## Page text
........

Tis the season of gift giving, and if you’re anything like me, you like to gift handmade goodies for the holidays. Even if you prefer to purchase your treats from a local store or bakery, this tutorial will work for you, as long as you plan to place them in a mason jar.

Here’s a super easy tutorial on how to festively decorate a mason jar for gift giving.
Mason jars are great for so many holiday gifts: cake/cookie/bread mixes, granola, BBQ sauce, jam/jellies, and the list goes on. This tutorial will work with any mason jar, no matter the contents. Fill it with your choice of treats!

Last year, i made some pretty traditional holiday treats – Cookies ‘N Cream Bark (click for bark recipe) and…

Pink Salted Chewy Caramel Candy (click for caramel recipe). I put a little of each treat into a mason jar so my gift recipients got the best of both worlds.
But, if you just google “mason jar homemade gifts” (or something similar), you’ll find plenty of other options and other ideas.

........

## Information shown
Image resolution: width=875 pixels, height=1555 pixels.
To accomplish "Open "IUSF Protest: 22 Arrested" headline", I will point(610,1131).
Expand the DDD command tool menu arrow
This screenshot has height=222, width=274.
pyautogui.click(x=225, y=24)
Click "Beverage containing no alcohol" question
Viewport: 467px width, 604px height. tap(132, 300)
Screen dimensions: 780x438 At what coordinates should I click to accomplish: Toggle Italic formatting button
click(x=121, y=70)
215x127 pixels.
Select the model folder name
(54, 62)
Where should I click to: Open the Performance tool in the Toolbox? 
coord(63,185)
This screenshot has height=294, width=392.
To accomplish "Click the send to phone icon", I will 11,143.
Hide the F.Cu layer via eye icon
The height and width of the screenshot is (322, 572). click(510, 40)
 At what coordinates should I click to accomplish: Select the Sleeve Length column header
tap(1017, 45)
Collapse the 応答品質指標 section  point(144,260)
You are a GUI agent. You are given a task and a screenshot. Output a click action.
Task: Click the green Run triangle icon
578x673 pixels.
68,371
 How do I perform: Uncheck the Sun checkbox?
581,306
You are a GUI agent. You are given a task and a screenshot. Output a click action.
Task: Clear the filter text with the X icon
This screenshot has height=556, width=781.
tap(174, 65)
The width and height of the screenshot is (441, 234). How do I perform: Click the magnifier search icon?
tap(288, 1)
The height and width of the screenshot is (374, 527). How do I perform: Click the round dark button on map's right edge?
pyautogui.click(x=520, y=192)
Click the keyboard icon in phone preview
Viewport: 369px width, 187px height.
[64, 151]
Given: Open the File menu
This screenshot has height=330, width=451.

........

## Stated exercise
In the page text on decorating mason jars, list every holiday gift named in the sentence that begins "Mason jars are great for so many holiday gifts".

## Answer to this task
- cake/cookie/bread mixes
- granola
- BBQ sauce
- jam/jellies